Abstract

A 21-year-old previously healthy Japanese woman visited an outpatient clinic because of abdominal pain, watery diarrhea, vomiting, and mild fever that had started on the previous day. She traveled to rural and urban areas of Rwanda and returned to Japan 3 days before. Stool culture yielded the Plesiomonas shigelloides strain TMCH301018, against which minimum inhibitory concentrations of cefotaxime and cefotaxime-clavulanate were 128 and ≤0.12/4 μg/mL, respectively. The strain had the blaCTX-M-27 gene and an IncA/C replicon-type plasmid. Moreover, a transformant produced by introduction of an IncA/C plasmid extracted from TMCH301018 into Escherichia coli DH5α was positive for the blaCTX-M-27 gene and fulfilled the criteria of extended-spectrum β-lactamase (ESBL) production described by the Clinical and Laboratory Standards Institute, indicating that TMCH301018 produced ESBL of CTX-M-27 and the ESBL-encoding gene was located on an IncA/C plasmid.
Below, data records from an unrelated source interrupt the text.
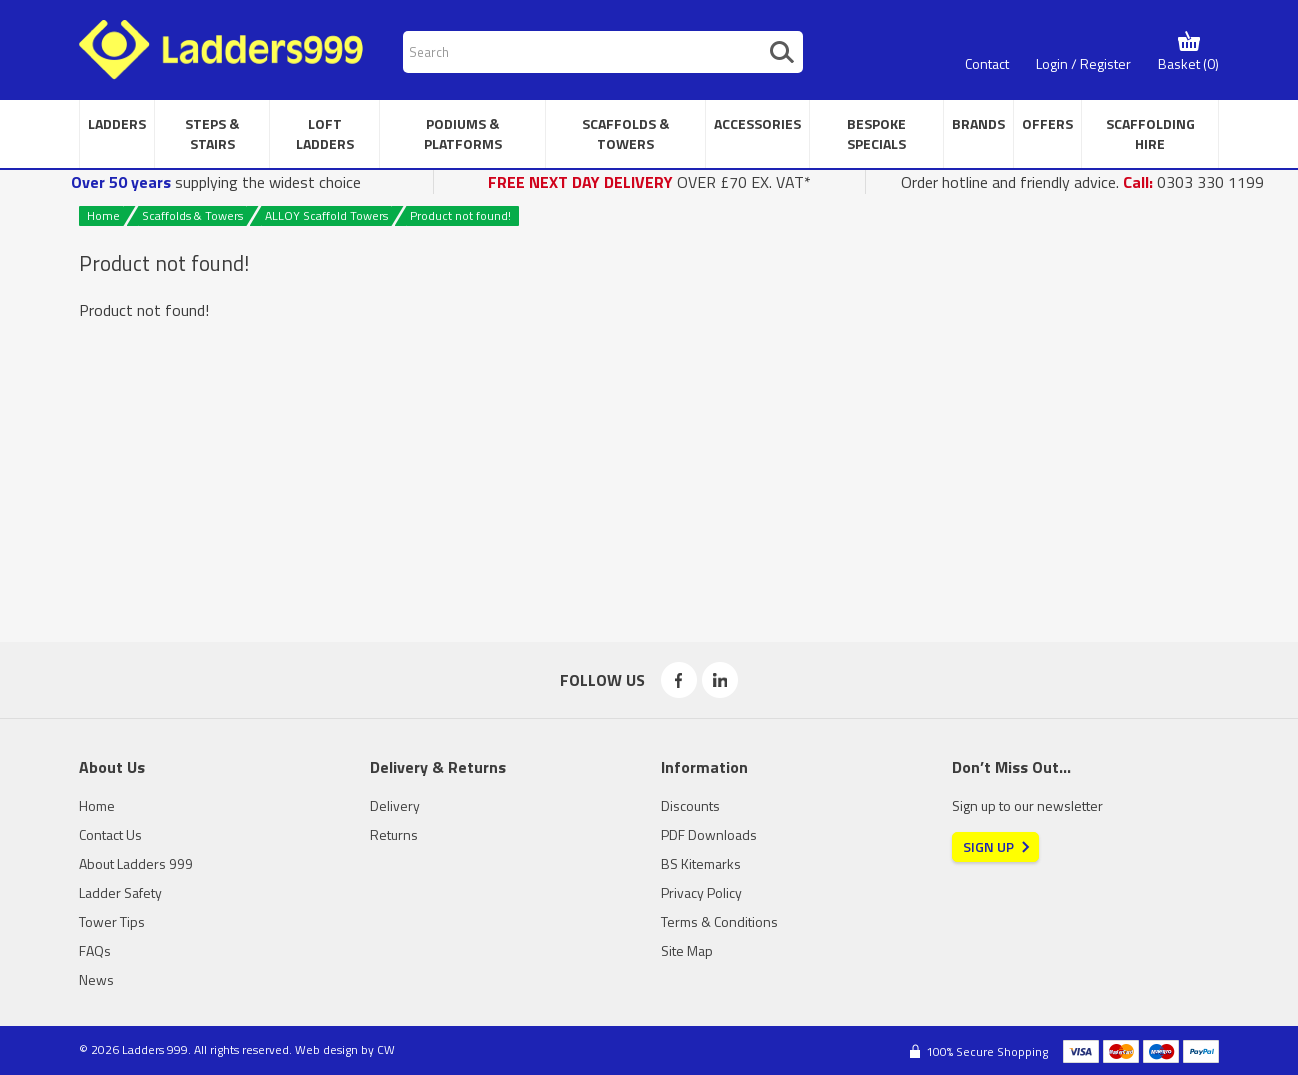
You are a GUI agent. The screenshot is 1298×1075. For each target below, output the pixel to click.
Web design (326, 1049)
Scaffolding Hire (1150, 133)
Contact (987, 63)
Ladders (117, 123)
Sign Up (988, 846)
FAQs (95, 950)
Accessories (757, 123)
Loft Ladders (325, 133)
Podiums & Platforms (463, 133)
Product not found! (460, 215)
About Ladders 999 (136, 863)
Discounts (690, 805)
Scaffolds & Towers (625, 133)
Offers (1047, 123)
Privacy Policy (701, 892)
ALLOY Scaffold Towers (326, 215)
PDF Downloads (709, 834)
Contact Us (110, 834)
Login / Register (1083, 63)
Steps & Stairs (212, 133)
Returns (394, 834)
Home (103, 215)
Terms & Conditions (719, 921)
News (96, 979)
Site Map (687, 950)
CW (386, 1049)
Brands (978, 123)
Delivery (395, 805)
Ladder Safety (120, 892)
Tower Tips (112, 921)
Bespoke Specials (876, 133)
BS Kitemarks (701, 863)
Pathogenicity of TMCH301018 for the patient's complaints was uncertain because a molecular assay detected other enteropathogens in the stool specimen and the symptoms improved within 2 days with administration of oral ciprofloxacin, to which TMCH301018 was not susceptible. To our knowledge, this is the first report describing the isolation of ESBL-producing P. shigelloides.